Entre as causas de competência da Segunda Seção estão os feitos que tratem de responsabilidade civil, domínio, posse e direitos reais sobre coisa alheia, direito de família e sucessões, direito do trabalho, quando o caso não for da competência específica da justiça especializada. A Segunda Seção também decide as causas que examinem questões sobre propriedade industrial, constituição, dissolução e liquidação de sociedades, comércio em geral, bolsas de valores, instituições financeiras e mercado de capitais, falências e concordatas, títulos de crédito, registros públicos, bem como os conflitos de competência referentes a essas matérias.

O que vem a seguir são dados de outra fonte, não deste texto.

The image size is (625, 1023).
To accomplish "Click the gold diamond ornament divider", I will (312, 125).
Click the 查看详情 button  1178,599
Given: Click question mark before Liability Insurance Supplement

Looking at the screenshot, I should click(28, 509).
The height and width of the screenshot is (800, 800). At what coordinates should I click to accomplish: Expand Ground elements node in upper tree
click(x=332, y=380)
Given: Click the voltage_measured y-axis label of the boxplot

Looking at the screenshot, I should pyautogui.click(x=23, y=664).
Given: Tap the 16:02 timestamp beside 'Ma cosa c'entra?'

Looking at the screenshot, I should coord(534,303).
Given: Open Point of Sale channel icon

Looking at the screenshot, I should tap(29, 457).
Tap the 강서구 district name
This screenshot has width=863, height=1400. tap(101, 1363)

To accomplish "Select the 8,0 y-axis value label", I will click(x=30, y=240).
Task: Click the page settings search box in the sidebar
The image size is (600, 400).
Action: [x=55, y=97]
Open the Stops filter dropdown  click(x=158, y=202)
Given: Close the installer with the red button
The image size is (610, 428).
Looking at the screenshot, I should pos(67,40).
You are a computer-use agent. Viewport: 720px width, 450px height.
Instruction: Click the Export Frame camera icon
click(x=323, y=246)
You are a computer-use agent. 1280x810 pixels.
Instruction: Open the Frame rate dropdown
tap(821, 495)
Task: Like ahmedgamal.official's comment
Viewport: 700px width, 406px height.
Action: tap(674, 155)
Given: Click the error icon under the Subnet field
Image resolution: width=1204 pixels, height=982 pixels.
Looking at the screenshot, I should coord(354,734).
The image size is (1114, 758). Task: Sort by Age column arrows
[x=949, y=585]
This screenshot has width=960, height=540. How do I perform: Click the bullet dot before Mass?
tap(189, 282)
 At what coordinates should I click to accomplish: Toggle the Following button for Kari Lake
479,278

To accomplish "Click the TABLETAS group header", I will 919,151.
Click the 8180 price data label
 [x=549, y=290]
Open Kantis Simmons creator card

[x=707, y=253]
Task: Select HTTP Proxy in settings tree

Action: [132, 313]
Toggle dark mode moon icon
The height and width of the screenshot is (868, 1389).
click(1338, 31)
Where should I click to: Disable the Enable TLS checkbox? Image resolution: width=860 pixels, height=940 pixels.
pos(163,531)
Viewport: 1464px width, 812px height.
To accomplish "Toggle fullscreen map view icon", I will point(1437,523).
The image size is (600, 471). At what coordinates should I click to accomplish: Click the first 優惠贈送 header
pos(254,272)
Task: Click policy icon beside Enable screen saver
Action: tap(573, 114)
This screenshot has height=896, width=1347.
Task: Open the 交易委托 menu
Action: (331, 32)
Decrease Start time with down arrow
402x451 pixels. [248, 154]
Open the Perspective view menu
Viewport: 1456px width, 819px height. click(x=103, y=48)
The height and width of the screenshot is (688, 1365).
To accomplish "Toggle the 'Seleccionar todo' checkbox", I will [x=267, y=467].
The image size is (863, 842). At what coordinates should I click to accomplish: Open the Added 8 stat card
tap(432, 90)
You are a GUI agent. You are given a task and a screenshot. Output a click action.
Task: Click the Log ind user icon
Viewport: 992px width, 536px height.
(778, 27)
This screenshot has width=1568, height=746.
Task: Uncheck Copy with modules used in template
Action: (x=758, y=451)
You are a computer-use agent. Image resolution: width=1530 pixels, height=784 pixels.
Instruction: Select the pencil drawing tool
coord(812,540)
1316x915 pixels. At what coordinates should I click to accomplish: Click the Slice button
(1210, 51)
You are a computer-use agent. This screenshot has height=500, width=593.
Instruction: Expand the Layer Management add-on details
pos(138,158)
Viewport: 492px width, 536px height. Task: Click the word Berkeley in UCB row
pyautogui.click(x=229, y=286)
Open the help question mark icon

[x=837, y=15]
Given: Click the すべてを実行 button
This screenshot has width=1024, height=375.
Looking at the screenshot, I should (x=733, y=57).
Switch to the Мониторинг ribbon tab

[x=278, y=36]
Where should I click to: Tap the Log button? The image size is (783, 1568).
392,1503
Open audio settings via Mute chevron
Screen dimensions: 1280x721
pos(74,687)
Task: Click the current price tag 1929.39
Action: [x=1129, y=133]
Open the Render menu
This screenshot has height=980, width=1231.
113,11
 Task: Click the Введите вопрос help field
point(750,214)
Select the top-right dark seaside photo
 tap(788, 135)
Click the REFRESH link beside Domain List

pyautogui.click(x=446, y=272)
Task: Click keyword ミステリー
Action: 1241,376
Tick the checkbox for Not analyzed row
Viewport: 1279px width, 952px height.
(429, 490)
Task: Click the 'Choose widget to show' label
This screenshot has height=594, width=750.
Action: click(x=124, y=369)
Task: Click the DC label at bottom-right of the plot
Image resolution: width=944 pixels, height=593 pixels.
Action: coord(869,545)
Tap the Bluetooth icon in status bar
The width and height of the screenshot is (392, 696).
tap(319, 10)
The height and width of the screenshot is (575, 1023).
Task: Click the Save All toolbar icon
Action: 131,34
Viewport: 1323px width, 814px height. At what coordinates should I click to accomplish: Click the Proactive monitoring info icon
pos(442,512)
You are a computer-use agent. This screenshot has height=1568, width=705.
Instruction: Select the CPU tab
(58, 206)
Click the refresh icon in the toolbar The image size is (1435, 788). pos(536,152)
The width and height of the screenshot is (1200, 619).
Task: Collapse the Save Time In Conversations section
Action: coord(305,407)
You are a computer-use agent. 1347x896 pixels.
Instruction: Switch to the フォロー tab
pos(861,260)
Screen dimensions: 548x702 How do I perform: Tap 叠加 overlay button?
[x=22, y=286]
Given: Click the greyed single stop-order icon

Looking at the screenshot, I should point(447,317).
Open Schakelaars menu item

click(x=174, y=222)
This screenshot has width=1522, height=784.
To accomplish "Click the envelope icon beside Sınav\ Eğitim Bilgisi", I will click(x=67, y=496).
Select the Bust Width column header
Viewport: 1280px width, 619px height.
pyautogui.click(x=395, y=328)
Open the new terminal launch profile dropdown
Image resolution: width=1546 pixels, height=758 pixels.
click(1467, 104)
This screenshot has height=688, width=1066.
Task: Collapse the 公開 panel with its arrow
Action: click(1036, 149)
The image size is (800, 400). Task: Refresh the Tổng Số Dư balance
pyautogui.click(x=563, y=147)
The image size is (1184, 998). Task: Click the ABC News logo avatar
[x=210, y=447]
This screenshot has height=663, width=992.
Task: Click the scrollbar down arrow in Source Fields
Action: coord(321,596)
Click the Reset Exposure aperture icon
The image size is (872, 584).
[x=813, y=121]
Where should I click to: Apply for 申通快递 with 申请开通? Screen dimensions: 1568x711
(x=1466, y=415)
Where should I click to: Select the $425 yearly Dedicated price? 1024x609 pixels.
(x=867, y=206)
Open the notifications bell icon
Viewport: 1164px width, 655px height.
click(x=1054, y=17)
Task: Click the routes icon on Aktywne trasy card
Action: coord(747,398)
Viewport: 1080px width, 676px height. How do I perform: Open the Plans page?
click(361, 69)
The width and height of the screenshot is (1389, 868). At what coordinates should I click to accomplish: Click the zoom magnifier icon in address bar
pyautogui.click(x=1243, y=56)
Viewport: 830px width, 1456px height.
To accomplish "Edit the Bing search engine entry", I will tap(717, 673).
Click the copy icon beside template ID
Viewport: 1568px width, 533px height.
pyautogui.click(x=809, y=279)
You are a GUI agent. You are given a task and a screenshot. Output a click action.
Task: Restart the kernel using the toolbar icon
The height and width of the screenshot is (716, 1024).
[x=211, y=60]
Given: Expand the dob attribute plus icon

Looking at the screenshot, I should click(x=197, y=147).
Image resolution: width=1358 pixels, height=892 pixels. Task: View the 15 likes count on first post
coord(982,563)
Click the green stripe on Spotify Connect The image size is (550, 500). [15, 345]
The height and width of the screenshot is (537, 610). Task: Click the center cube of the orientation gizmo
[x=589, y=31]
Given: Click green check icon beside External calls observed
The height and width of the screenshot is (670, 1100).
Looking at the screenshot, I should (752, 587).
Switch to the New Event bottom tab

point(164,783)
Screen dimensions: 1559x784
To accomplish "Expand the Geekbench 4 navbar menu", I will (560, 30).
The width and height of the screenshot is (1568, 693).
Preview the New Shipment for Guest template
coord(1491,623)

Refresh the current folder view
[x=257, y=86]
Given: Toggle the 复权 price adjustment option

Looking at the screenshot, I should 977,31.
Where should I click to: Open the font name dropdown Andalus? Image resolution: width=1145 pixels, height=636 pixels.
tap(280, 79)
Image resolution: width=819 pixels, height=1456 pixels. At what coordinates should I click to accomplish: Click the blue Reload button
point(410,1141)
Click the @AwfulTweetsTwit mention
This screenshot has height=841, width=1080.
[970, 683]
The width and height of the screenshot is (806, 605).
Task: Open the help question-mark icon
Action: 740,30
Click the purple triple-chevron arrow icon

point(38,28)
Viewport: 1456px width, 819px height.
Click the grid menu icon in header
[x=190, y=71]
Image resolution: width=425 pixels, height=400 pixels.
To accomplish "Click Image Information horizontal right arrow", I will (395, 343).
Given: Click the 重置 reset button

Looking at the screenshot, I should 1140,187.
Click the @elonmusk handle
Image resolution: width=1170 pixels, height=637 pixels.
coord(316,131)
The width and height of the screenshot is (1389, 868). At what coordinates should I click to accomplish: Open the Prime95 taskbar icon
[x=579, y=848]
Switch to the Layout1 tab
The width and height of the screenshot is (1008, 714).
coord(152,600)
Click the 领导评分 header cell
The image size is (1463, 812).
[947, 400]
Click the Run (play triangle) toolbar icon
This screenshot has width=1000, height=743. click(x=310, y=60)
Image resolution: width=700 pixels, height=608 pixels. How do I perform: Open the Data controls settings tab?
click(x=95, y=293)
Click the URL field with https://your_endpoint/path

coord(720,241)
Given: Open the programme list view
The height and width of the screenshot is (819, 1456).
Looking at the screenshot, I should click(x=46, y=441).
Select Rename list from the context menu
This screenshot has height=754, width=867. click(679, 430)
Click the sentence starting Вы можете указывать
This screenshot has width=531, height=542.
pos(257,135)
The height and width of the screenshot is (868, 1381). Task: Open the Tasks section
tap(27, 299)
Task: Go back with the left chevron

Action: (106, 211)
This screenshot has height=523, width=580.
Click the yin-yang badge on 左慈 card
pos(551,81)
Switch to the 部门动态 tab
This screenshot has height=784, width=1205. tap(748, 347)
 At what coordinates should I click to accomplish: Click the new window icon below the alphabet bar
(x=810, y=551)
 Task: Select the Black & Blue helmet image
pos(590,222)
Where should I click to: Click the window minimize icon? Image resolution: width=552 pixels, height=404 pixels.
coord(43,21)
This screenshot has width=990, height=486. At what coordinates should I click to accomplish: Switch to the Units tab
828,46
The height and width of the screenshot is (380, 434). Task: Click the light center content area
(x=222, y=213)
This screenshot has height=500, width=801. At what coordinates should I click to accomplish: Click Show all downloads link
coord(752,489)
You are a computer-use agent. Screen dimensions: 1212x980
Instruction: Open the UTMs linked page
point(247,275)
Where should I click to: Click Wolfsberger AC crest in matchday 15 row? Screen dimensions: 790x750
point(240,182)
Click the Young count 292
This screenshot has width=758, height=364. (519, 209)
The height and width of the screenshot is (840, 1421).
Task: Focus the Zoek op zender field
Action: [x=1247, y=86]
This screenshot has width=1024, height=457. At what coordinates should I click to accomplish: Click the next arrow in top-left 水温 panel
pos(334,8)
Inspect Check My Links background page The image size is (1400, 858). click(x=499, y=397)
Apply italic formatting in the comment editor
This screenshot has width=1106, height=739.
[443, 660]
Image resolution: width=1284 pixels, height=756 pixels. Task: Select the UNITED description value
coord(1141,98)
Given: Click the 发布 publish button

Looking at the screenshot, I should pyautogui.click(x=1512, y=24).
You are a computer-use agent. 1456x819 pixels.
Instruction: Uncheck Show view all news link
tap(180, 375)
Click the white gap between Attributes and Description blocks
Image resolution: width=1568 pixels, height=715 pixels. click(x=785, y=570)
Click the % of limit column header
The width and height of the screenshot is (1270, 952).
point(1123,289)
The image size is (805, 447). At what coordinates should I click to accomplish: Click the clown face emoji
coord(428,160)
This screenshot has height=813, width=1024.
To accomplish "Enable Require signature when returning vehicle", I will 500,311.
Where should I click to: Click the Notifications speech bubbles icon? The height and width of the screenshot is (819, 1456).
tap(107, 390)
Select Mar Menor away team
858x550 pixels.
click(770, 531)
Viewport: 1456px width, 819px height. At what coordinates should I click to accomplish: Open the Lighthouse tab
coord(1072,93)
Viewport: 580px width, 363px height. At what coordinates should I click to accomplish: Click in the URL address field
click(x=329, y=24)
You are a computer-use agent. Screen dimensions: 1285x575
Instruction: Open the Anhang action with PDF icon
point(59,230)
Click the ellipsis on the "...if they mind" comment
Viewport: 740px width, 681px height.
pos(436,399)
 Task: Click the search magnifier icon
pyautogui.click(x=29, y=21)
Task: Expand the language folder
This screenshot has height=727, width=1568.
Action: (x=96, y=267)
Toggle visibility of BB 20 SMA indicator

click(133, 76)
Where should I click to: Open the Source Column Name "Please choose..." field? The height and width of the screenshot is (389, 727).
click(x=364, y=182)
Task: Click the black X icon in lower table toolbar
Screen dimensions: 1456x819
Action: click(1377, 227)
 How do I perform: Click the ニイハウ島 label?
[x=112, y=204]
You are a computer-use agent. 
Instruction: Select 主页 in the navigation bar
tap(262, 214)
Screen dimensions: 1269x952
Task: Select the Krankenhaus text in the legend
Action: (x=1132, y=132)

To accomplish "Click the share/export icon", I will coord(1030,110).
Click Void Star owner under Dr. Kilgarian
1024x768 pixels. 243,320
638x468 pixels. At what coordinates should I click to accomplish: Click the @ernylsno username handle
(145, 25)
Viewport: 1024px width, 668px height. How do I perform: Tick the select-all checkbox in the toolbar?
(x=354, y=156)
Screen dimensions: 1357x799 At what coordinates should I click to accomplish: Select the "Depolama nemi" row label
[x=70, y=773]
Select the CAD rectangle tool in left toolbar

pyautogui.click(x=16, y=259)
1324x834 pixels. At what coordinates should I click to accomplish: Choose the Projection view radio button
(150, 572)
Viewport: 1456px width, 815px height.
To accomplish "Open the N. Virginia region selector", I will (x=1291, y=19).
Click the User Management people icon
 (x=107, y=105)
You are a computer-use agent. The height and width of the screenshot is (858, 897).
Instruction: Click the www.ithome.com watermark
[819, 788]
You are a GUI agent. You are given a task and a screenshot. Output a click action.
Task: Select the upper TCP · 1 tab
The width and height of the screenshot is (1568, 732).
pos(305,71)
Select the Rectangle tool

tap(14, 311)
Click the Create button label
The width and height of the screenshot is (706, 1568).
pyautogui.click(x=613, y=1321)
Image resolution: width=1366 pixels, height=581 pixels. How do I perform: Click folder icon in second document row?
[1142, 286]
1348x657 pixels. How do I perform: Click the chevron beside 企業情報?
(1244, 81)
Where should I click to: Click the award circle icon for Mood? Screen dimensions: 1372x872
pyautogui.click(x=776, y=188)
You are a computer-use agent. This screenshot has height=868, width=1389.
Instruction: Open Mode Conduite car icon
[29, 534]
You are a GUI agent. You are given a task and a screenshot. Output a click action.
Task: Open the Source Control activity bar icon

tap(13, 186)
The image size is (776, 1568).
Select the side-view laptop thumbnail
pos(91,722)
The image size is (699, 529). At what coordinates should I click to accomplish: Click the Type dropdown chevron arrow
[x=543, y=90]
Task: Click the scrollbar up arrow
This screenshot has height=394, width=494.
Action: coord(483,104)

É dela a competência para, por meio do julgamento de embargos de divergência, uniformizar entendimentos conflitantes que envolvam as duas Turmas.
Além do presidente do colegiado, ministro Carlos Alberto Menezes Direito, participam da Segunda Seção a ministra Nancy Andrighi, presidente, e os ministros Antônio de Pádua Ribeiro, Humberto Gomes de Barros e Castro Filho, da Terceira Turma, e os ministros Fernando Gonçalves, presidente, Barros Monteiro, Cesar Asfor Rocha, Aldir Passarinho Junior e Jorge Scartezzini, da Quarta Turma.
A inversão da prova e o pagamento para sua produção
O advogado do correntista, Renato Nordi, argumenta que o Acórdão da Terceira Turma, relatado pela ministra Nancy Andrighi, ao determinar que a inversão do ônus da prova não obriga a parte contrária a arcar com as custas da prova requerida pelo consumidor está em franco desacordo com a posição que vem prevalecendo na Quarta Turma. Junta, nesse sentido, várias decisões monocráticas dos ministros que a compõem, bem como acórdãos do ministro Ruy Rosado de Aguiar e do atual vice-presidente do STJ, ministro Sálvio de Figueiredo Teixeira, ex-integrantes da Quarta Turma, no sentido de que a inversão do ônus da prova obriga o réu a antecipar as despesas da perícia tida como imprescindível ao julgamento da causa.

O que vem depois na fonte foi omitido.